**Assignment**: What lines of the data below include the word "settings"? Report them by copying each.

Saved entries
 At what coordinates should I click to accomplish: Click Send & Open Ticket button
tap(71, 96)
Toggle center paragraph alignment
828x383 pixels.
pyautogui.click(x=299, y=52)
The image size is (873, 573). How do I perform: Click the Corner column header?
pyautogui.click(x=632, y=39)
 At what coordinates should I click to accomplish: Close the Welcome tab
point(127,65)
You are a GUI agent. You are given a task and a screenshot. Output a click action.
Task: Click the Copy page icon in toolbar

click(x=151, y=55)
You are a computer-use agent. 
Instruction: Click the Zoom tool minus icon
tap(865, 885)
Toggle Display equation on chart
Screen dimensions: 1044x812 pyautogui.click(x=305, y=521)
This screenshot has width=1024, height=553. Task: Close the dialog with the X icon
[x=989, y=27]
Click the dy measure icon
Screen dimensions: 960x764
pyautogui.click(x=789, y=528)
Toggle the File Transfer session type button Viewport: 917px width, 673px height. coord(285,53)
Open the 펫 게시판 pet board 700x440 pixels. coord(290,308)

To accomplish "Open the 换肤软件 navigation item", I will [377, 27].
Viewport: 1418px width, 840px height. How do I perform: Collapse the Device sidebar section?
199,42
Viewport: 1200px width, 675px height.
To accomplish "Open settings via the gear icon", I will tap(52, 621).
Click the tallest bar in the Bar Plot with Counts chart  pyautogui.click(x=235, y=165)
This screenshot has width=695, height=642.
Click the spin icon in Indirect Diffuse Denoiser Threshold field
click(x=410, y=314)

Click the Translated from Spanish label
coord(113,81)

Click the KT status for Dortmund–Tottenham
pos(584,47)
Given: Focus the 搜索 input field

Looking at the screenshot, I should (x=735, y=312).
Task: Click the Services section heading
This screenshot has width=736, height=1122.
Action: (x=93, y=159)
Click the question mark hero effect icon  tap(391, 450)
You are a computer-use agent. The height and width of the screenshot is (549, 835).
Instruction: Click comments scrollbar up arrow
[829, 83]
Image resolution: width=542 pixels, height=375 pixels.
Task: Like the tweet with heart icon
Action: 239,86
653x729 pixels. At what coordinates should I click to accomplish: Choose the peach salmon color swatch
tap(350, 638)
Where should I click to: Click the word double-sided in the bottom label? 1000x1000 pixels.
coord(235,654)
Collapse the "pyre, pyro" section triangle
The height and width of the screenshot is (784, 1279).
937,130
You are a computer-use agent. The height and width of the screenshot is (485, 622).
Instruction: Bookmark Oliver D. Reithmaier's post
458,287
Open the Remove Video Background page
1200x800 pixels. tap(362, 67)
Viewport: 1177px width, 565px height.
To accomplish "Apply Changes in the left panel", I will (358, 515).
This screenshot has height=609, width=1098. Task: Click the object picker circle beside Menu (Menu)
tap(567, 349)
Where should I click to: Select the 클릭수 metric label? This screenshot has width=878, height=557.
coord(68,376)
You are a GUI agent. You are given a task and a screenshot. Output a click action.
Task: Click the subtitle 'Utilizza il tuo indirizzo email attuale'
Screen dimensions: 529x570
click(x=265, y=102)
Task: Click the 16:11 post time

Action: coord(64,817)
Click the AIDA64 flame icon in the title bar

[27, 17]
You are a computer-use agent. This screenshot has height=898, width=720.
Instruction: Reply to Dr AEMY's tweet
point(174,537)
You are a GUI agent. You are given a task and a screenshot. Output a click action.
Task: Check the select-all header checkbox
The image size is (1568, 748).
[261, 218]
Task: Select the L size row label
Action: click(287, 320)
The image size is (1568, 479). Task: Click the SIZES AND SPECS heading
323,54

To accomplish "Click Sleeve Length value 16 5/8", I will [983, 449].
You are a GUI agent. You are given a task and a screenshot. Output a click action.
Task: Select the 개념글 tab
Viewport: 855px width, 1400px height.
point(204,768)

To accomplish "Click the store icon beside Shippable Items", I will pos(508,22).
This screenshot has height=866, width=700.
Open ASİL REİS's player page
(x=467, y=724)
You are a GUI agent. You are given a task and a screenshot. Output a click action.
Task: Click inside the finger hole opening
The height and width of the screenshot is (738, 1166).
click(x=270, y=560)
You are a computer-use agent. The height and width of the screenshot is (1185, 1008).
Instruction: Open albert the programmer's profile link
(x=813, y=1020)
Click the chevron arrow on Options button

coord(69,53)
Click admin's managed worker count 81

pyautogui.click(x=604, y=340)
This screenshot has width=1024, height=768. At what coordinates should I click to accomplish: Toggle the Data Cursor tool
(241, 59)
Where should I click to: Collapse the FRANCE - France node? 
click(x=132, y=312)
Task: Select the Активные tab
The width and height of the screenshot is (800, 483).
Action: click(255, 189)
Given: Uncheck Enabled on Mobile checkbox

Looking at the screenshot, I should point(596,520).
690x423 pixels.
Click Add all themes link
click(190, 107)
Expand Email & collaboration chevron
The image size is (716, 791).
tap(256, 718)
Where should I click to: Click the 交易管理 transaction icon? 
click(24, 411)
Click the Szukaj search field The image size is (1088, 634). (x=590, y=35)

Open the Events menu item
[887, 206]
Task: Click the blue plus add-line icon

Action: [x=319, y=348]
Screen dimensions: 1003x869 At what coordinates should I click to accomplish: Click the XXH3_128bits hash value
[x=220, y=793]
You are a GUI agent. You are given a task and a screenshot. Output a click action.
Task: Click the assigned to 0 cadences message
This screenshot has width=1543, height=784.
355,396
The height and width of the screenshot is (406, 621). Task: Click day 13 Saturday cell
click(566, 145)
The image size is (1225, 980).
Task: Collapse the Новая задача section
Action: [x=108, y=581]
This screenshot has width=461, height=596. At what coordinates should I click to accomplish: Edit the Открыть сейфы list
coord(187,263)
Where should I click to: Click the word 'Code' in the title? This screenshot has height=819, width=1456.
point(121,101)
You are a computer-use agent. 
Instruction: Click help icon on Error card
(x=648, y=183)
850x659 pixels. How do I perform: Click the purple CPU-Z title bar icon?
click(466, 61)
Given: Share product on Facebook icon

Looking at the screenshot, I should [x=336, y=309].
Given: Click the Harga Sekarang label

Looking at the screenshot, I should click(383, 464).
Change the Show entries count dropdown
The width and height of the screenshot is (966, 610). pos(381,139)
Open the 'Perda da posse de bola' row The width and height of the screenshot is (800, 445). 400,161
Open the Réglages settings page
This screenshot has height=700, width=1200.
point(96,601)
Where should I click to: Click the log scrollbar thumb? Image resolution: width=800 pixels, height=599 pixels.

**Output of the exercise**:
To accomplish "Open settings via the gear icon", I will tap(52, 621).
Open the Réglages settings page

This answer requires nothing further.